I've been listening to President Barack Obama's stump speech for a few weeks now. You know, the one where the president, having been fully briefed on Company Fill-in-the-Blank's business, lands at its Midwest plant and gets the crowd oohing and ahhing with promises of special tax breaks for domestic manufacturers.
Yesterday it was Master Lock Co. in Milwaukee. Obama told the crowd he knows the company well. In fact, he was a good customer back in high school, forgetting his combination so often he routinely had to have his lock sawed off, then buy a new one. But his main purpose was to reassure his audience with his version of what Ronald Reagan called the nine most terrifying words in the English language: "I'm from the government, and I'm here to help."

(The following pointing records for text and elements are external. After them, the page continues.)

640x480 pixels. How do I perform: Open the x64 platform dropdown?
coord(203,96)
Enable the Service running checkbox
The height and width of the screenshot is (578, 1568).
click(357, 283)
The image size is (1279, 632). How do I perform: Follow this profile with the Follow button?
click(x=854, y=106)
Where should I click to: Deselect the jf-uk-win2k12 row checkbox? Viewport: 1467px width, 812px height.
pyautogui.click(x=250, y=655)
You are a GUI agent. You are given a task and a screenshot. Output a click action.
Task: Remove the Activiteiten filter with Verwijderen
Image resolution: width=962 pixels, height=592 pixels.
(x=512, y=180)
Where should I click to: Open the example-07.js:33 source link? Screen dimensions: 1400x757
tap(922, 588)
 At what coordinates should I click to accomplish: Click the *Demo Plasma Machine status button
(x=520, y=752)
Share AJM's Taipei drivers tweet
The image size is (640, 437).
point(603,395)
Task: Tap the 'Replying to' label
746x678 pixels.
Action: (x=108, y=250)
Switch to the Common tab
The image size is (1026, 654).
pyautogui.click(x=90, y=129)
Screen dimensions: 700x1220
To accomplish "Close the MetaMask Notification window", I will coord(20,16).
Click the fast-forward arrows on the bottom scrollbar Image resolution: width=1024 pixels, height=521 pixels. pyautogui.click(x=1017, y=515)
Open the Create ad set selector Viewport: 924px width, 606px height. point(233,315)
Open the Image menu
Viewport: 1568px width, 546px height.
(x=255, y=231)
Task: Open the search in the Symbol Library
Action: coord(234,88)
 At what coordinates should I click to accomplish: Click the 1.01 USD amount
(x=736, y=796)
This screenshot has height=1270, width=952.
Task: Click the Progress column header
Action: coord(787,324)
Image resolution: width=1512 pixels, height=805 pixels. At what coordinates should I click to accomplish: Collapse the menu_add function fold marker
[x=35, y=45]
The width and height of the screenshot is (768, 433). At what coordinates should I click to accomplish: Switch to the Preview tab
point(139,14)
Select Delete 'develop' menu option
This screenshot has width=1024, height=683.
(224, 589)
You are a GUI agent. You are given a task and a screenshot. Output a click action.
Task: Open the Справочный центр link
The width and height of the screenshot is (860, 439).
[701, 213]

Help in this case means using the tax code to reward certain behavior, such as producing things in the U.S., and to punish other types of behavior. Obama wants to eliminate the tax deduction companies get to outsource jobs. (It would have been more accurate to explain that companies can deduct the costs incurred in the course of doing business. Closing a U.S. plant is no exception. They don't get a credit deduction for outsourcing per se.)
Obama wants to give domestic manufacturers "a bigger tax break," he said yesterday. Bigger than what? The misrepresented break for outsourcing? And high-tech manufacturers should get double the tax cut for producing new products here.
Of course, the "insourcing" trend, as he calls it, is already underway without these incentives, as China loses its cost advantage because of rising wages and the U.S. becomes increasingly efficient. U.S. manufacturing is humming. My advice to Obama would be the same as what he gave Congress following the upbeat January employment report: Don't muck it up. Creating new tax loopholes to close existing ones is the least best option. Best would be removing all loopholes and giving all companies an equal advantage. In other words, creating a level playing field.
Yes, other countries, such as China, have "industrial policies," with government subsidizing favored industries. History isn't on their side. In the 1980s, Japan was a manufacturing and exporting powerhouse, the envy of the world. Three decades later, where's the evidence of success?